--- Required action ---
Please set down exactly the lines from the one containing "Open Sky Q Silver" through the last line of the records below, both included, with no pictures.

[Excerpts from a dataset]
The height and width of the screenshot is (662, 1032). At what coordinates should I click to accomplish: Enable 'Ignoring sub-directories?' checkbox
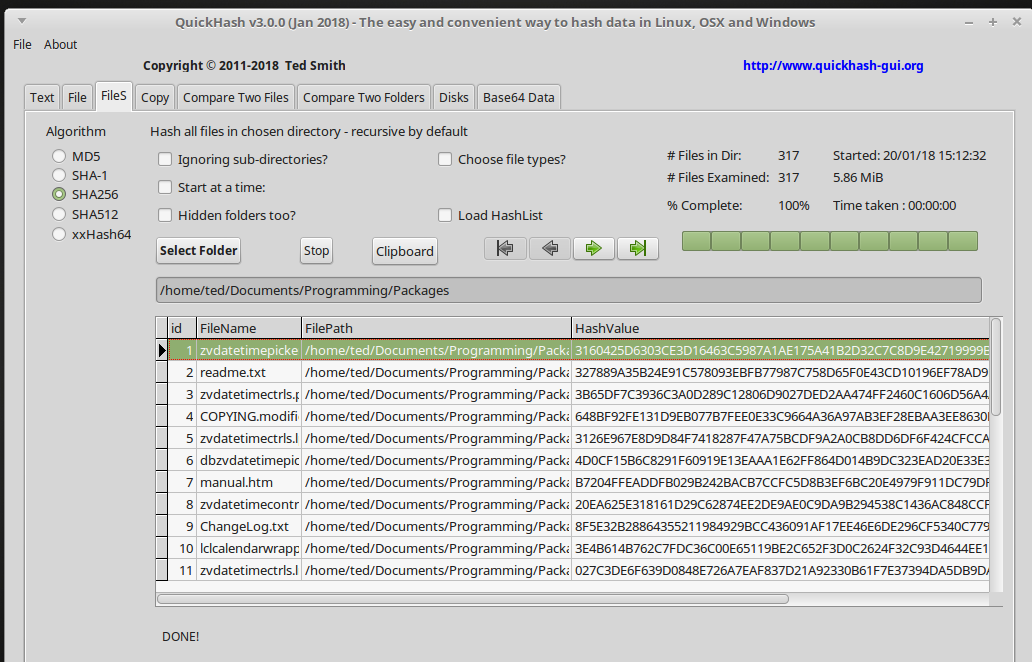[x=165, y=159]
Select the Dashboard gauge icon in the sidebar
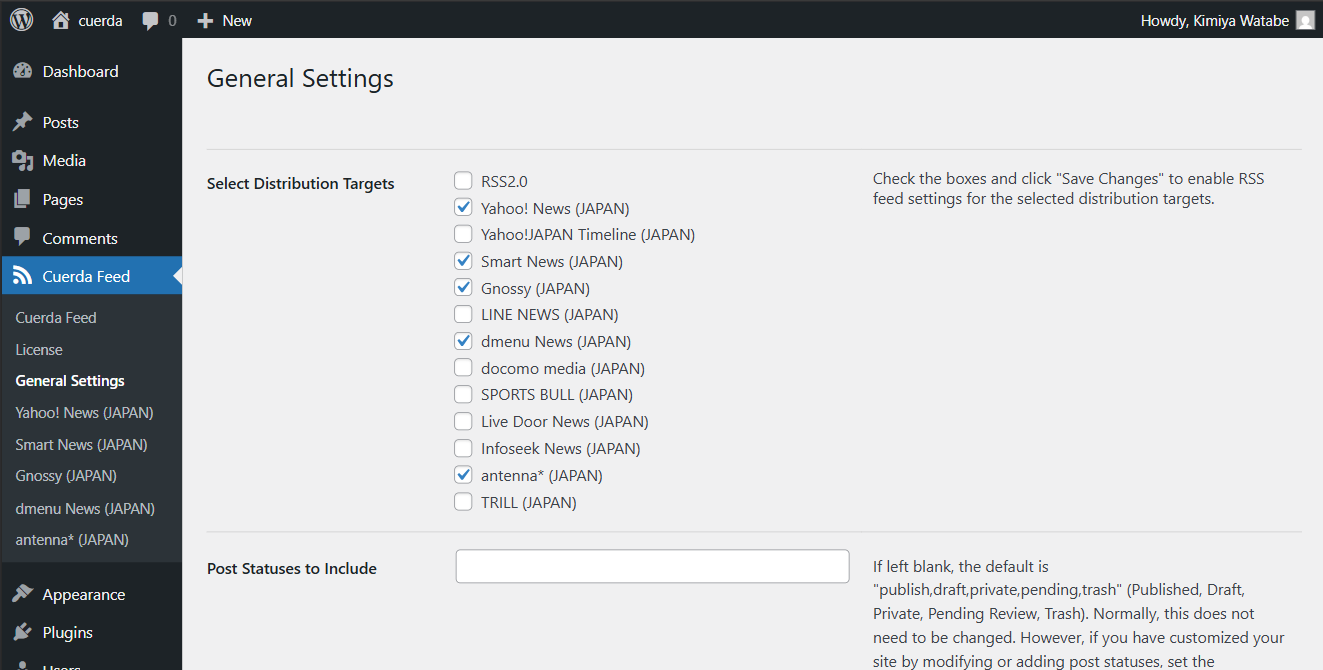The width and height of the screenshot is (1323, 670). pos(22,71)
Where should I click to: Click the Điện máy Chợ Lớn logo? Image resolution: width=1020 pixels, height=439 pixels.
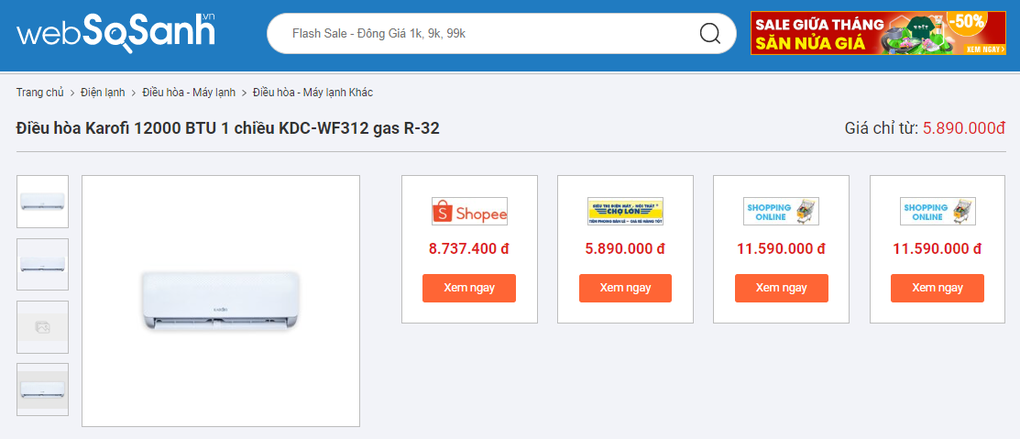pyautogui.click(x=625, y=211)
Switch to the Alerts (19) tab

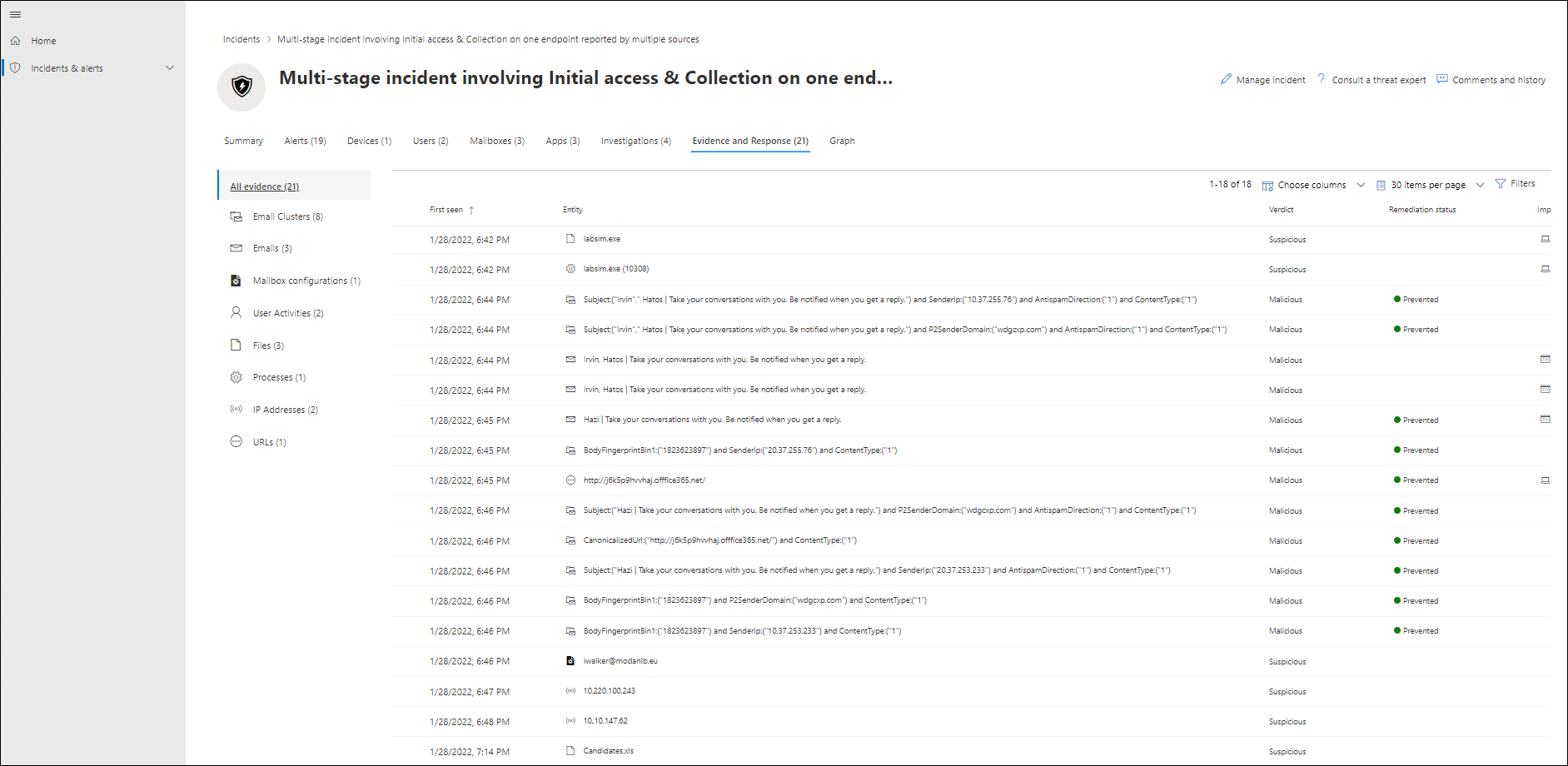pyautogui.click(x=305, y=141)
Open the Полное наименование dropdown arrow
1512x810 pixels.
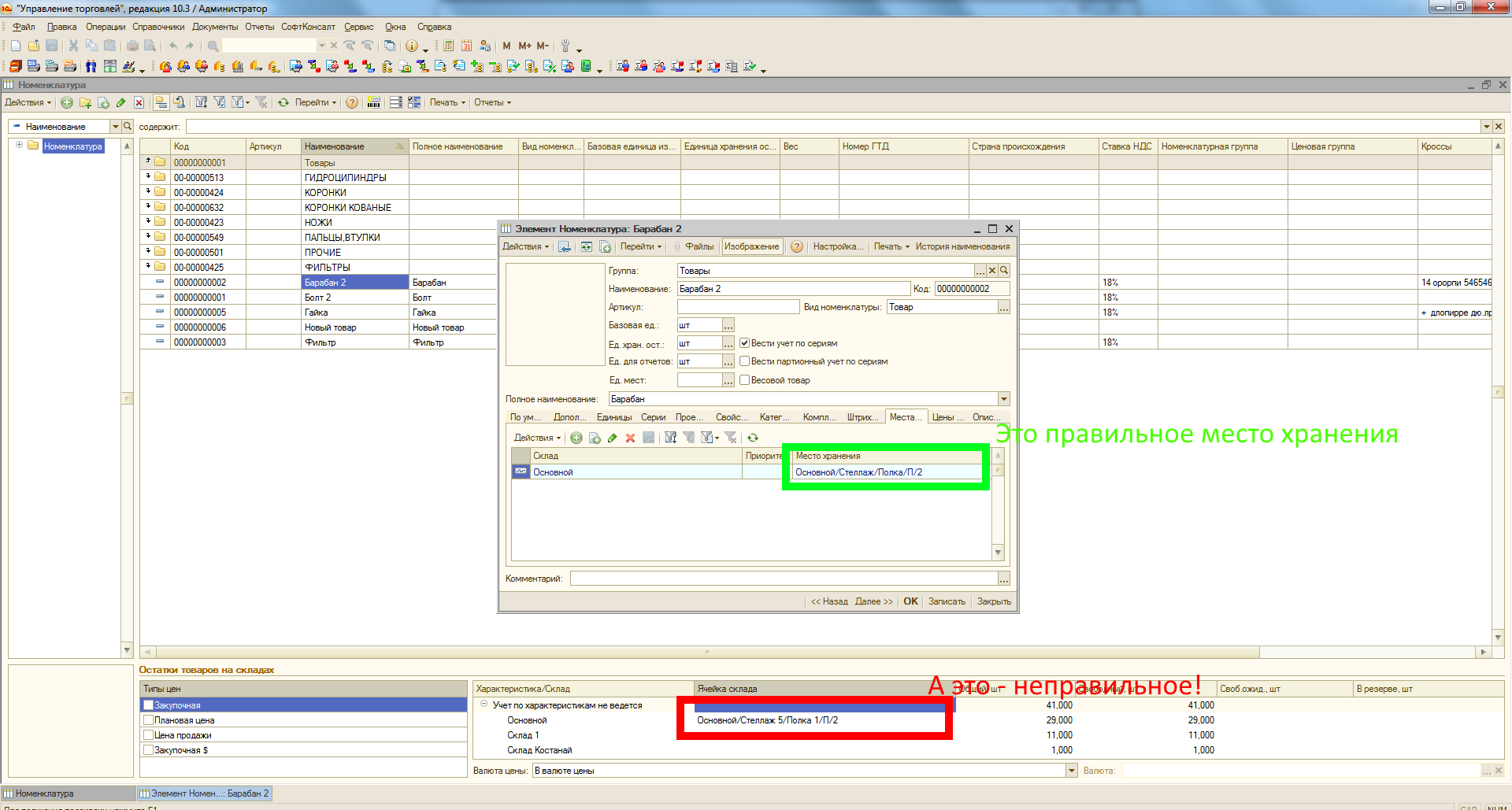tap(1004, 399)
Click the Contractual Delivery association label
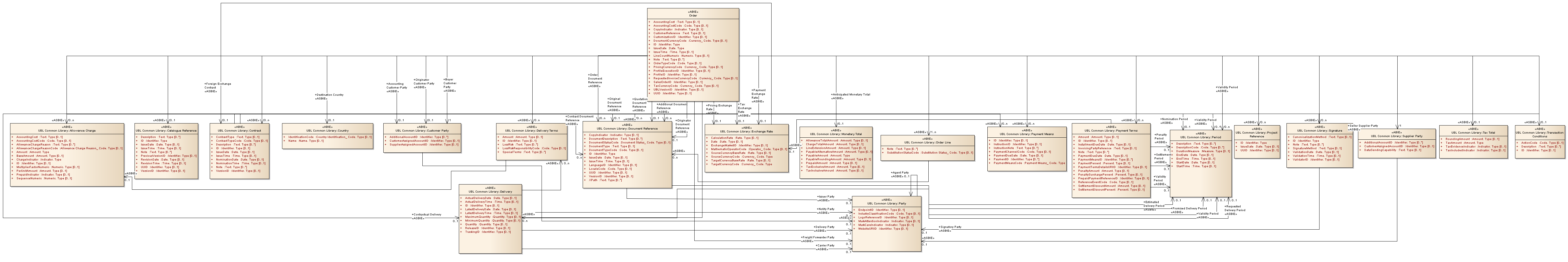Screen dimensions: 1568x262 point(427,215)

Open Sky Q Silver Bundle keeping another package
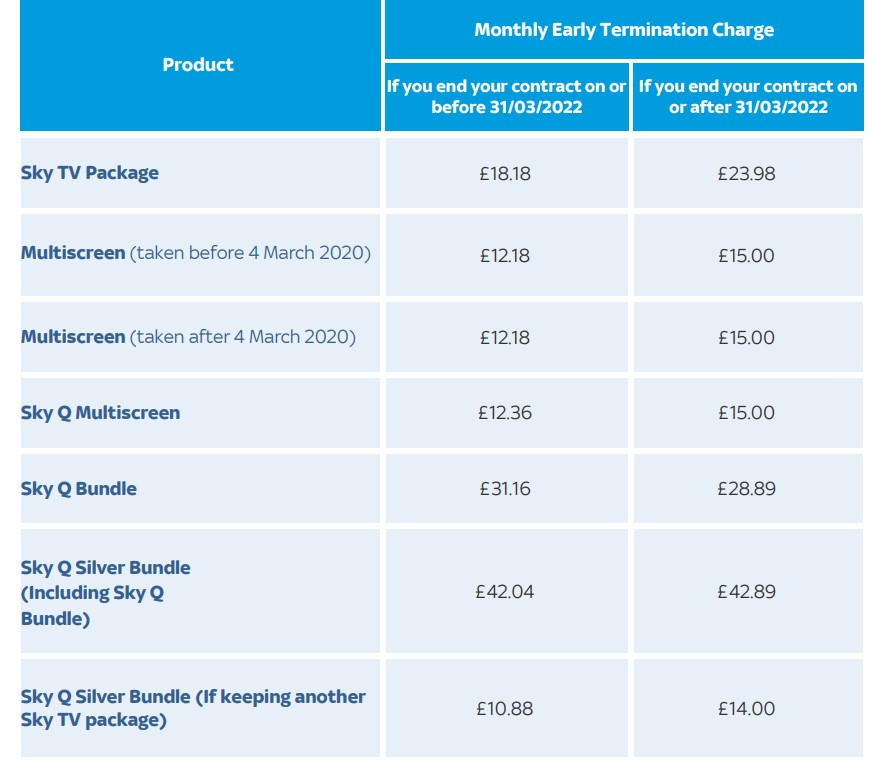pos(193,708)
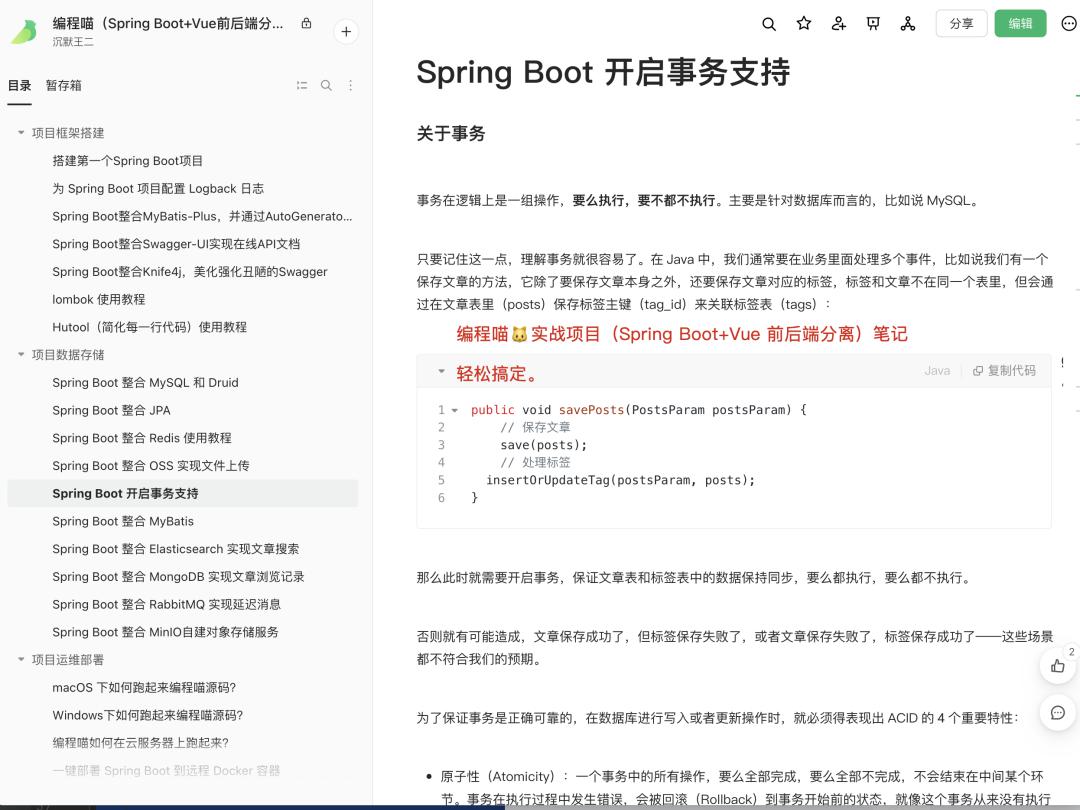
Task: Start presentation mode from the toolbar
Action: [x=873, y=24]
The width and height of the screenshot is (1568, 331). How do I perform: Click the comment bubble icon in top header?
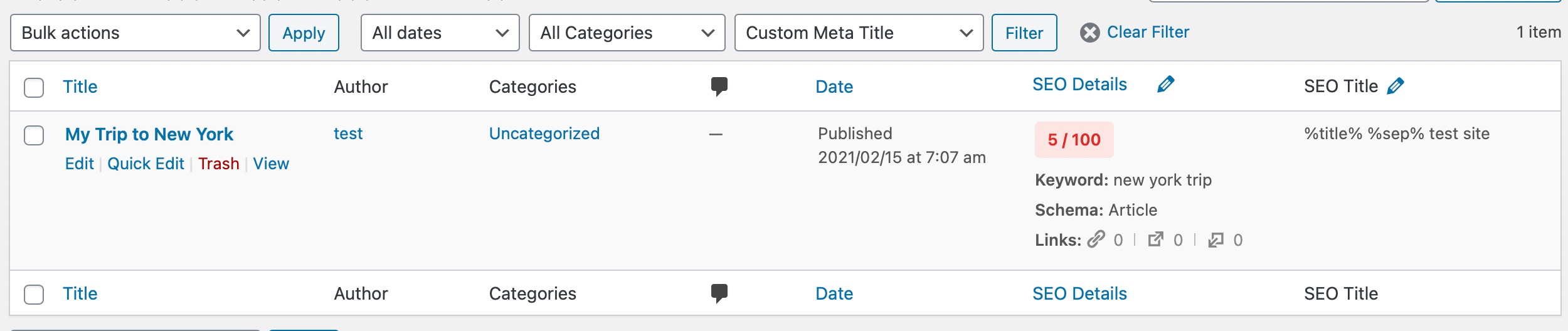[x=719, y=86]
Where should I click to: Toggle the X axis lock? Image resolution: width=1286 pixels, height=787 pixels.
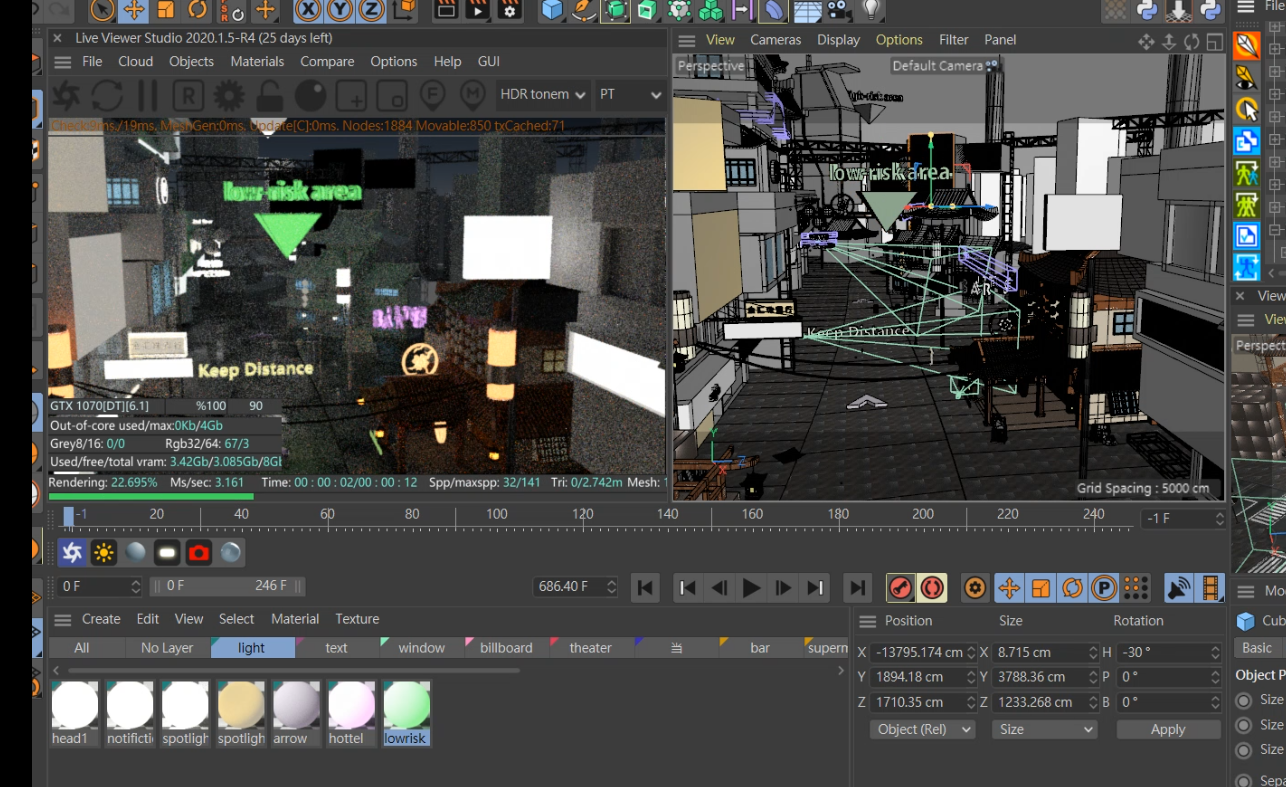pos(308,10)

--- Answer section ---
Open Sky Q Silver Bundle keeping another package
pos(193,708)
Task: Start presentation mode from the toolbar
Action: [x=873, y=24]
The width and height of the screenshot is (1568, 331). How do I perform: Click the comment bubble icon in top header?
[x=719, y=86]
Where should I click to: Toggle the X axis lock? Image resolution: width=1286 pixels, height=787 pixels.
pos(308,10)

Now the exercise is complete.